Esta posição nos diz que o que “importa aqui é o psicanalista na sua relação ao sujeito suposto saber” de forma direta, continua Lacan, para afirmar, em seguida, que “está claro que do saber suposto”, o analista “nada sabe”. “O Sq da primeira linha nada tem a ver com os S em cadeia da segunda e só pode aí se encontrar como achado. Apontamos esse fato para aí reduzir a estranheza da insistência que coloca Freud em nos recomendar abordar cada caso novo como se nós nada tivéssemos adquirido de seus primeiros deciframentos.”
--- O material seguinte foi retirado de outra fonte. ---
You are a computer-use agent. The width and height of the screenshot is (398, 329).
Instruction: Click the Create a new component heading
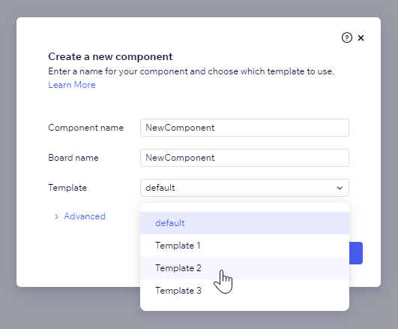110,56

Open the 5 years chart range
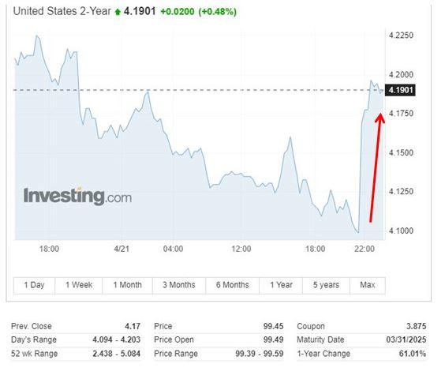[326, 285]
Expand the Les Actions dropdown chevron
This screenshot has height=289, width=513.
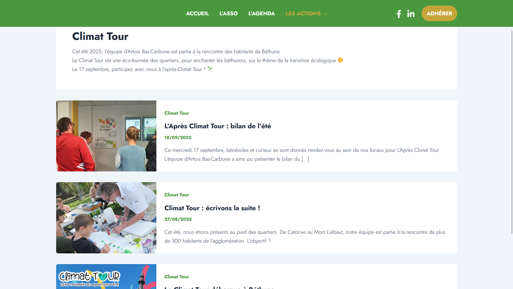pyautogui.click(x=326, y=14)
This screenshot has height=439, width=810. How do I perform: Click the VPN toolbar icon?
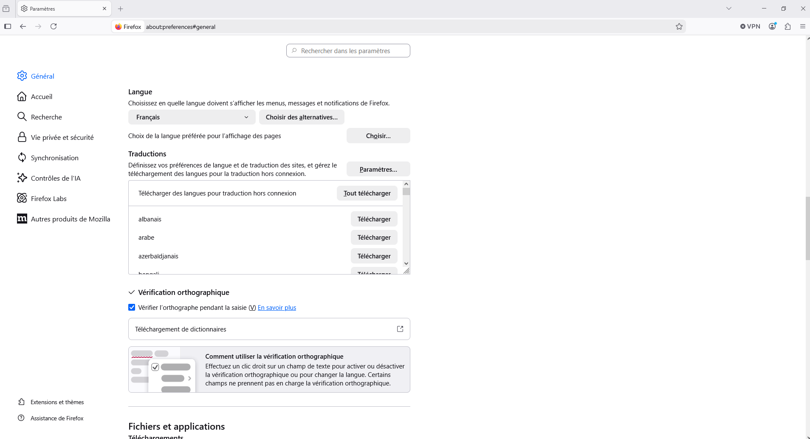750,26
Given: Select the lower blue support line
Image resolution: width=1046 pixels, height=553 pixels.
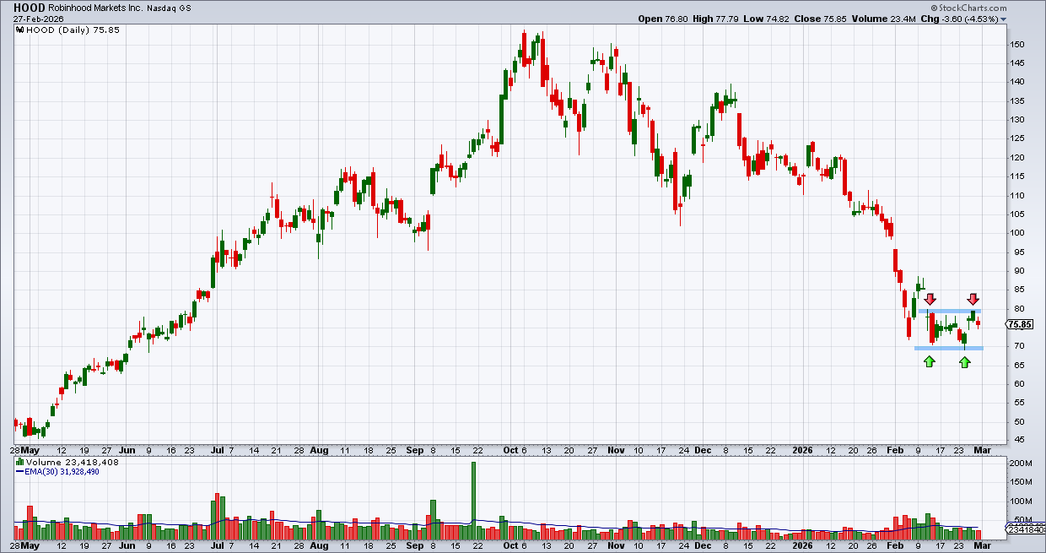Looking at the screenshot, I should coord(949,348).
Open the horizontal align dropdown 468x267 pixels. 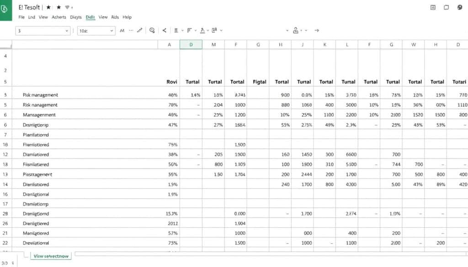(x=182, y=31)
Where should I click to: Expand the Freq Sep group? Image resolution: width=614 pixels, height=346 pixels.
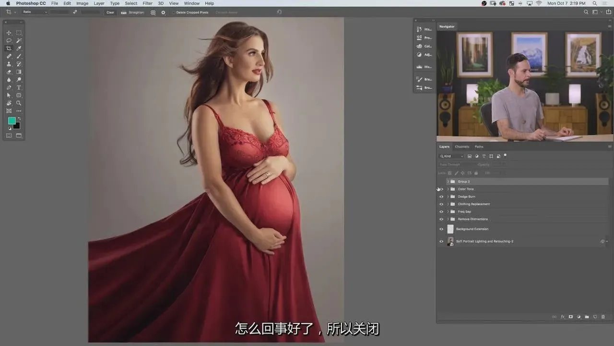click(x=448, y=211)
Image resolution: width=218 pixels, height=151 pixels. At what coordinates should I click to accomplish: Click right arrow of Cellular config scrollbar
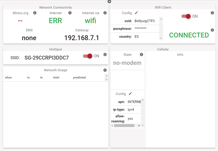139,126
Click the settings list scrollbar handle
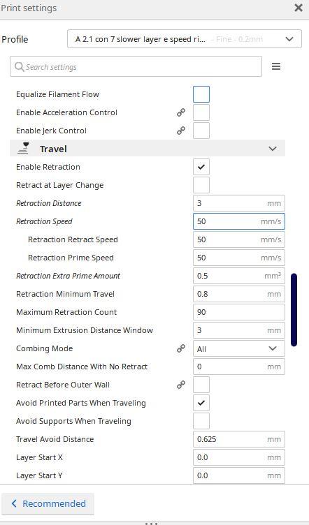Viewport: 309px width, 525px height. [294, 310]
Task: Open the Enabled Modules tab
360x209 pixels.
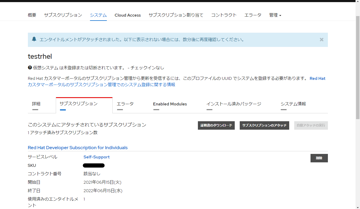Action: [x=170, y=104]
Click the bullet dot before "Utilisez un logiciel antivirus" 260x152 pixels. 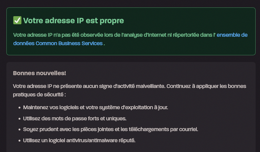(x=18, y=141)
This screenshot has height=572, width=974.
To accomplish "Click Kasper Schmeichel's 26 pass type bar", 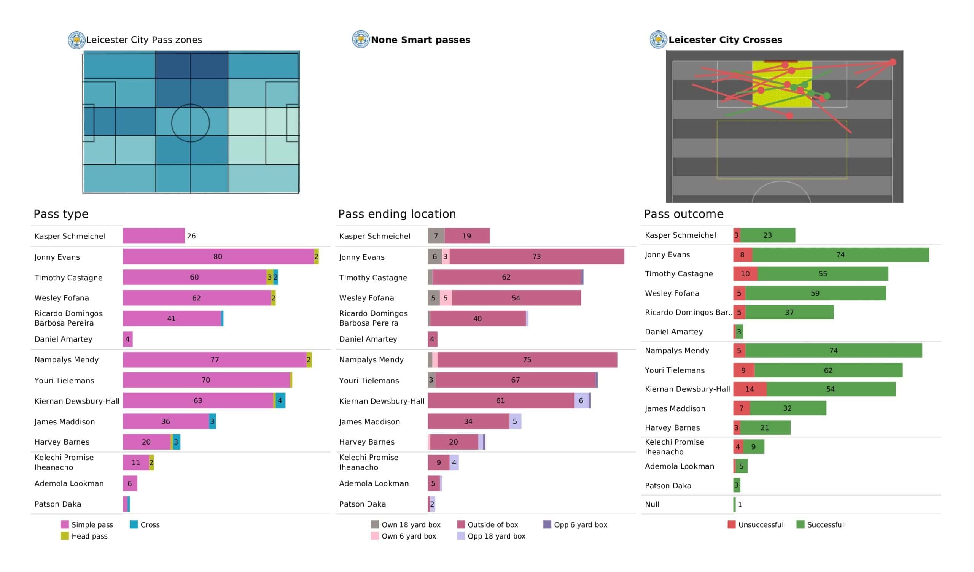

Concluindo, com um certo curto-circuito que abre o tema da próxima postagem - o Desejo do Analista -, verifica-se que o Sujeito Suposto Saber se apresenta como pivô da transferência sendo, inclusive, condição da entrada em análise, e o final da análise apresenta-se uma desuposição de saber como resultado do tratamento. Esta desuposição, sob a forma do dês-ser do analista, se traduz na afirmação de Lacan, ainda no texto da Proposição, de que ao final de uma análise o analista que sustentou o Sq vai sofrer uma metamorfose, sendo “o parceiro que se esvai por não ser mais que um saber vão de um ser que se subtrai”, em outras palavras, “o analisante faz do objeto ‘a’ o representante da representação de seu analista.”
Assim se toca “a futilidade do termo liquidação da transferência por esse furo onde somente se resolve a transferência. (Vendo-se) aí, contra a aparência, a denegação do desejo do analista.”

Um comentário:

  1. Obrigada pela postagem, estava com dificuldade em entender os matemas de Lacan, agora ficou mais claro.